O primeiro filho foi Simplício Pereira da Silva, casado com
Ana Joaquina Nunes, essa, filha do sesmeiro Aniceto Nunes da Silva e de Antônia
Lourenço de Aragão. Chegou ao título de Coronel da Guarda Nacional e foi o
maior desbravador daquela mata virgem. Tornou-se uma lenda em sua época, os seus
feitos são extensos, participou ativamente no sertão de várias convulsões
políticas que se sucederam após a abdicação de D. Pedro I. Sua história carece de
muitas páginas.
O segundo: João Pereira da Silva casou-se com Antônia de Sá e
era dono da Fazenda São Cristóvão em Belmonte. Terceira: Josefa Pereira da
Silva, que se casou com Joaquim Nunes da Silva, irmão das esposas de Simplício
e Manoel. Quarto: Antônio Pereira da Silva, casado com Constância Pereira da
Silva, dono da Fazenda Campo Alegre. Quinto: Francisco Pereira da Silva, casado
com Ana de Sá, fundador da Vila de São Francisco, avós de Sinhô Pereira e Luiz
Padre. O grande industrial João Pereira Santos, vem desse ramo. Sexto: Manoel Pereira
da Silva, casado com Francisca Nunes, irmã da esposa de Simplício. Foi a maior
figura do clã dos Pereira, chefe político da família, liderava o partido
Conservador no Brasil Imperial naquela região, era Comendador, Comandante
Superior das Ordenanças de Flores, Ingazeira e de Vila Bela e Coronel da Guarda
Nacional.
Faleceu em 1862. Foi o pai de Andrelino Pereira da Silva, o Barão do
Pajeú, o qual herdou a chefia política do pai.

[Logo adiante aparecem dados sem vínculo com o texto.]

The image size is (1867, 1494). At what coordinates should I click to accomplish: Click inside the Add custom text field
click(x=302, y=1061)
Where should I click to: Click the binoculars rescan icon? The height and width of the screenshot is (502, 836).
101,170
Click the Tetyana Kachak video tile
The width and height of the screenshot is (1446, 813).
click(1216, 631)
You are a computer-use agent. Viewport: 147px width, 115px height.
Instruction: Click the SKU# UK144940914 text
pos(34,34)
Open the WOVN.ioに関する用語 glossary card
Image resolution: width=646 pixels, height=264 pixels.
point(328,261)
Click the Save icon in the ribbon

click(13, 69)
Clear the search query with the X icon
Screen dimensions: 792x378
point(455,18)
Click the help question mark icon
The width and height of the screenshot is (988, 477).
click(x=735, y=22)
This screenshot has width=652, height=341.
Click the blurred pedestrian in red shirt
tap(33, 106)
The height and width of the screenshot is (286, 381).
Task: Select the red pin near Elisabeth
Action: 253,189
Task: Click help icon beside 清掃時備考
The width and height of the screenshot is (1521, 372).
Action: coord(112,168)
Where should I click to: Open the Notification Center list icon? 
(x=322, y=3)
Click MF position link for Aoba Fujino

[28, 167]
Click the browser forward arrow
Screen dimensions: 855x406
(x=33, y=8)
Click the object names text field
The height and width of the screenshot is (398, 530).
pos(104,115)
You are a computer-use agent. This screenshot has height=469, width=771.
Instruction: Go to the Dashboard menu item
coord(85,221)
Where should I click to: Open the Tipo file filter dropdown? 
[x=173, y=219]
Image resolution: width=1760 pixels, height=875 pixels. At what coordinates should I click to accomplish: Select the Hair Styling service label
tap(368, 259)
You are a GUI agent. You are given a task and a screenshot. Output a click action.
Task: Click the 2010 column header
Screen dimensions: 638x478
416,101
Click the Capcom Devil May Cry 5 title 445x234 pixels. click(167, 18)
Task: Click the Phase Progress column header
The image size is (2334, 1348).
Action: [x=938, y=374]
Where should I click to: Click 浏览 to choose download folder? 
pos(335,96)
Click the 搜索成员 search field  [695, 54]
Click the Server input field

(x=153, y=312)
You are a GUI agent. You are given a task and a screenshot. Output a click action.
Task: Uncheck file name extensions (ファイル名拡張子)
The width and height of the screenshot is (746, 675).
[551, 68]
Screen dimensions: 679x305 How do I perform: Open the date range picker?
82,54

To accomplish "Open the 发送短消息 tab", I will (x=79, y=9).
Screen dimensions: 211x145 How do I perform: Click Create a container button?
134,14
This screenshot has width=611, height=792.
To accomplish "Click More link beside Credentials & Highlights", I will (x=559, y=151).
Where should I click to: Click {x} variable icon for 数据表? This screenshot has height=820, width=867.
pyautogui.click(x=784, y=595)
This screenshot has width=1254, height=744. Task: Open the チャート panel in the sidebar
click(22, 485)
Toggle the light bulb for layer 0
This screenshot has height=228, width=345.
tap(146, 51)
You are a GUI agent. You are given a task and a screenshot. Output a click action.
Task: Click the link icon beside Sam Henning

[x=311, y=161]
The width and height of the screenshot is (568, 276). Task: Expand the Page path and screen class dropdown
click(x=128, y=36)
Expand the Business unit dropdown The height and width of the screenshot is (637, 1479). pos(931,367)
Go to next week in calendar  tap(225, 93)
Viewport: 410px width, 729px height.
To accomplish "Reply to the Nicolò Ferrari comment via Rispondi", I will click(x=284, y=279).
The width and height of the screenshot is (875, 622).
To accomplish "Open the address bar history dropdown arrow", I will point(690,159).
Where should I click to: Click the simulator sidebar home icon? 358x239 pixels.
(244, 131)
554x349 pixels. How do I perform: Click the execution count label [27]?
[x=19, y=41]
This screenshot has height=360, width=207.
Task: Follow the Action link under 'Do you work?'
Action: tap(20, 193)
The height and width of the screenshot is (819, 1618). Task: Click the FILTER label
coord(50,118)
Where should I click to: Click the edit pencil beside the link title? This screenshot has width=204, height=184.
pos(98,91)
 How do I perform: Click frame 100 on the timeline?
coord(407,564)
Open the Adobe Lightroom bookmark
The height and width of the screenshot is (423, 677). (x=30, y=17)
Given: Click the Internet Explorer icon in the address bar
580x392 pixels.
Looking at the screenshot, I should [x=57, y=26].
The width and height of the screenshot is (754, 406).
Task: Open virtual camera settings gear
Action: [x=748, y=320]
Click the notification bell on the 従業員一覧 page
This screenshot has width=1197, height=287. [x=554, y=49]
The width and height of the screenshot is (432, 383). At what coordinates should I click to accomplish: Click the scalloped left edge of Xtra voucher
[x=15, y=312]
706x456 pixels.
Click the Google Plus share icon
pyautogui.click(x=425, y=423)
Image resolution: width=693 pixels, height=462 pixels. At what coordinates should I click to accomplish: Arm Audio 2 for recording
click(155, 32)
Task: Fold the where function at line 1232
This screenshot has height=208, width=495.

Andrelino foi o primeiro prefeito
de Vila Bela (1892-1895) Sétimo: Vitorino Pereira da Silva. Foi presidente da
Câmara Municipal de Vila Bela. Oitavo: Joaquim Pereira da Silva. Casou com
Severina Pereira Aguiar e em segundas núpcias, com Constância Pereira de Sá.
Ficou estabelecido no berço da família, ou seja, na Fazenda Carnaúba e era o
pai de Manoel Pereira Lins, o Né da Carnaúba. Esse ramo deu vários prefeitos de
Serra Talhada. Né Pereira era padrinho de Sinhô e primo legítimo do seu pai
Manoel Pereira da Silva, o “Manoelzinho da Passagem do Meio”. Nono: Sebastião
Pereira da Silva casado com a sobrinha, Januária Pereira da Silva, Irmã do
Barão do Pajeú, filha do seu irmão Manuel Pereira. Foi Capitão da Guarda
Nacional e em segundo casamento, desposou Maria Febrônea de Sá, que era filha
da sua sobrinha Manuela Pereira, filha do seu irmão Francisco. Teve 32 filhos.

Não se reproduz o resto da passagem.